Do business with people/companies who have the money to buy what you've got.

I warned you, didn't I? Your logic may be saying that a particular market is your ideal audience for your booklet. And if they don't have the money to buy from you, where does that leave you? They may love what you have, need what you have, and want what you have. If they don't have the money, none of that matters, does it?

This is one (though not the only) reason I've been guiding booklet authors for years to sell in bulk to corporations, associations, and publications to use your booklet as a promotional tool. Many of these entities have the budget, and they are seeking to reach the same end -user that you are.

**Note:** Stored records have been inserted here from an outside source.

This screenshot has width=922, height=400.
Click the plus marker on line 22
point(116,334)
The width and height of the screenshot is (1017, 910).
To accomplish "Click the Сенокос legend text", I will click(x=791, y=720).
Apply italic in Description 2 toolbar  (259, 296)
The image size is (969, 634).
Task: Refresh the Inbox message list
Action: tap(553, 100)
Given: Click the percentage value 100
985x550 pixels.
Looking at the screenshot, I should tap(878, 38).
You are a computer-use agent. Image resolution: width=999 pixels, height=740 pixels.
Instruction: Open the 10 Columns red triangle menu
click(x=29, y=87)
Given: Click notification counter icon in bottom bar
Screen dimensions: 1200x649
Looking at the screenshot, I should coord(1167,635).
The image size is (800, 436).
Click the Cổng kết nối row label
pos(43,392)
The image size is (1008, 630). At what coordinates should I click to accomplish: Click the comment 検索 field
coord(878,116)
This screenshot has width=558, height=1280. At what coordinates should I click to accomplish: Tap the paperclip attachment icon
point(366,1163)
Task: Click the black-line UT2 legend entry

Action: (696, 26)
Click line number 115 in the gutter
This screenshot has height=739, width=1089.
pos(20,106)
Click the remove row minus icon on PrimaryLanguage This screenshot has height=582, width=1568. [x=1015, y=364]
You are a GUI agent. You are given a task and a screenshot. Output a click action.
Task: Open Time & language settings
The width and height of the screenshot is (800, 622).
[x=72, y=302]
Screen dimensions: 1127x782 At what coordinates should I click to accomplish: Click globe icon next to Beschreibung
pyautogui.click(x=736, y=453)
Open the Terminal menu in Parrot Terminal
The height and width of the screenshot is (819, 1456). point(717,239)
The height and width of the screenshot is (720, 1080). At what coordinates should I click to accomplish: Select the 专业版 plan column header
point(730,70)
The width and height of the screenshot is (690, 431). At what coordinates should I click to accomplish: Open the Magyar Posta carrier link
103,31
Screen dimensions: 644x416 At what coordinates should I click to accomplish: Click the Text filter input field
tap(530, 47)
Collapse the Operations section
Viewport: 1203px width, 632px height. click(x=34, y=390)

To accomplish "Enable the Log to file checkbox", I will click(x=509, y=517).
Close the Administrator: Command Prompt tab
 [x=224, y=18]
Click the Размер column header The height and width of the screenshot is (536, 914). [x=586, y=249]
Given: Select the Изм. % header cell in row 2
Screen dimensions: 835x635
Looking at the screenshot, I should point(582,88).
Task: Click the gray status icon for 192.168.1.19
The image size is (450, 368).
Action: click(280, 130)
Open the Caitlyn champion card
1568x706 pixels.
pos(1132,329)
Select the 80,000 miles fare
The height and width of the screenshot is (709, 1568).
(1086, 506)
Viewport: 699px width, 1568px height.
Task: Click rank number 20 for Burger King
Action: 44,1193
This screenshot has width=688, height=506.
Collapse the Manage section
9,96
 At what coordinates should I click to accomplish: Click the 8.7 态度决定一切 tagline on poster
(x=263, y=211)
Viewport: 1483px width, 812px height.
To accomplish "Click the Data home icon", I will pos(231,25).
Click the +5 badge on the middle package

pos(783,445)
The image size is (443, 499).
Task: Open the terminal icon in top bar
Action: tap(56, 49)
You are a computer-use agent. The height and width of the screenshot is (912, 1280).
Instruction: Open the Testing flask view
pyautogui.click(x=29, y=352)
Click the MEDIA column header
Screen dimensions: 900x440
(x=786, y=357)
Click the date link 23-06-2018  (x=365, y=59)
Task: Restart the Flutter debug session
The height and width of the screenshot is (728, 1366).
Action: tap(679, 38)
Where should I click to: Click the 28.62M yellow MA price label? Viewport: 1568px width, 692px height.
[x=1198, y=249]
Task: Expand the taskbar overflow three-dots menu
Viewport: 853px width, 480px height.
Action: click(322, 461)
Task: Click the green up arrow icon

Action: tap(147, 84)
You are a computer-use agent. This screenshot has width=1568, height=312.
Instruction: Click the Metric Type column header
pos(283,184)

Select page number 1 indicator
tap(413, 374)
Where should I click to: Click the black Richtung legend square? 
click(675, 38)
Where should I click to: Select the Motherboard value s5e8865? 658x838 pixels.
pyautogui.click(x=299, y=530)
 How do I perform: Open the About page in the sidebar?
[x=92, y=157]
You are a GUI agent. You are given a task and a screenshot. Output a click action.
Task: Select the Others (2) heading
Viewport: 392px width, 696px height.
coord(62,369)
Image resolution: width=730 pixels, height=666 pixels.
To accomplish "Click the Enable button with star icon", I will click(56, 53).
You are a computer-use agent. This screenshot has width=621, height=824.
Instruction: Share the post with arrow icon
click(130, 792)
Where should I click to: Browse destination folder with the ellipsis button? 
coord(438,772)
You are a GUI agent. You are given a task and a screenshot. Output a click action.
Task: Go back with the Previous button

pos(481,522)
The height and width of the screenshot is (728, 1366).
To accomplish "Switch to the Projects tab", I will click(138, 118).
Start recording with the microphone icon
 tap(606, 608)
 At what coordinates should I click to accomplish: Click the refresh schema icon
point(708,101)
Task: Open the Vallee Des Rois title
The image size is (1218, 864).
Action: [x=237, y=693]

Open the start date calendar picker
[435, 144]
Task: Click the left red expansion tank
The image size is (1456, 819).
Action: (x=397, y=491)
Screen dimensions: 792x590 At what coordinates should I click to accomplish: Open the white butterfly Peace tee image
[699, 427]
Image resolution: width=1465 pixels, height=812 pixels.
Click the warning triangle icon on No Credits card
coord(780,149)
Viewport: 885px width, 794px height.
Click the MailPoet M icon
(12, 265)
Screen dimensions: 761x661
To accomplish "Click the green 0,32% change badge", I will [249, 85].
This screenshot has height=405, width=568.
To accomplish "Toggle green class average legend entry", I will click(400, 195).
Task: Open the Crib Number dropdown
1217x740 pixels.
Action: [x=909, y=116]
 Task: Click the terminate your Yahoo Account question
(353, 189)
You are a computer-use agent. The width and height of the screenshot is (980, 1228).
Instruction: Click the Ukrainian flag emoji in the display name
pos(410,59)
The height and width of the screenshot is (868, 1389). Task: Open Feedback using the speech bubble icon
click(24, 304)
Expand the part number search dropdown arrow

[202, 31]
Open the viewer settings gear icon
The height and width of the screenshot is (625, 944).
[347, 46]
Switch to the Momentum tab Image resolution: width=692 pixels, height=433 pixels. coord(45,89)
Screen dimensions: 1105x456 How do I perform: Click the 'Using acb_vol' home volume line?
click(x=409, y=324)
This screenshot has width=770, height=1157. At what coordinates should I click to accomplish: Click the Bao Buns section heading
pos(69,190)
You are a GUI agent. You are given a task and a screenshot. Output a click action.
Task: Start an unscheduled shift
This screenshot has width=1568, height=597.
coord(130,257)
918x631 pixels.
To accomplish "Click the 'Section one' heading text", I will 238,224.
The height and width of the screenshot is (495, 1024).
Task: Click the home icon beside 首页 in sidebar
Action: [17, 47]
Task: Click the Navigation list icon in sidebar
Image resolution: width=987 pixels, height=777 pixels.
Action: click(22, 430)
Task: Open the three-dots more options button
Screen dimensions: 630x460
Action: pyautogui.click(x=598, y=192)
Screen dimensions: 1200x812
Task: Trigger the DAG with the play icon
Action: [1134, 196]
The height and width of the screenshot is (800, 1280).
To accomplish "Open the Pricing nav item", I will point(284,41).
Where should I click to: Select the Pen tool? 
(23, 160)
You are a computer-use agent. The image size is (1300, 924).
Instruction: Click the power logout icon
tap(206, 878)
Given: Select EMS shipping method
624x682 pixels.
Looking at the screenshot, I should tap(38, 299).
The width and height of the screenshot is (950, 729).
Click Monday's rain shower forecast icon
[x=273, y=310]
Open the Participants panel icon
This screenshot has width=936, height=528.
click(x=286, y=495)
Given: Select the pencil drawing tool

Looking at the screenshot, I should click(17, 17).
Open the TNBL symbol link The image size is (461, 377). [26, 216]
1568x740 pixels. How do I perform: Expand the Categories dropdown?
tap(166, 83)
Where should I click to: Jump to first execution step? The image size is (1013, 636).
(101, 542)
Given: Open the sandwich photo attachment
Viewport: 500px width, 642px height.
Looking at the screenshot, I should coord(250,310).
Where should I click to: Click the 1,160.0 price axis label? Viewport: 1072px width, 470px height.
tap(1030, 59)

Find the people/companies with the money, and sell to them.

Until next time,
Paulette - reminding, confirming, and sharing info for your greatest success


Tuesday, March 27, 2007

Booklet Morphing

Booklets sometime take on a life of their own. A client recently sent me a booklet manuscript to review. Based on the content and some other elements of the document, I immediately suggested the manuscript become a book-size journal as well as a tips booklet. The client liked the idea, and hired me to edit the document to first make it into a booklet. When the first round of edits was received, the author said it needed to be split up into three booklets. Each booklet would have fewer words in it and would provide space for the reader to write comments after the tips, making these publications mini-journals. All this from a single booklet manuscript.

Until next time,
Paulette - encouraging morphing whenever possible


Monday, March 26, 2007

Life is a Series of Contests

While watching the television magazine, "60 Minutes," last night, I heard Andy Rooney make a comment during his closing few minutes of the show that captured my attention. It's the title of this blog entry: "Life is a series of contests." It got me thinking about the competition within ourselves and the competition with others regarding our respective businesses.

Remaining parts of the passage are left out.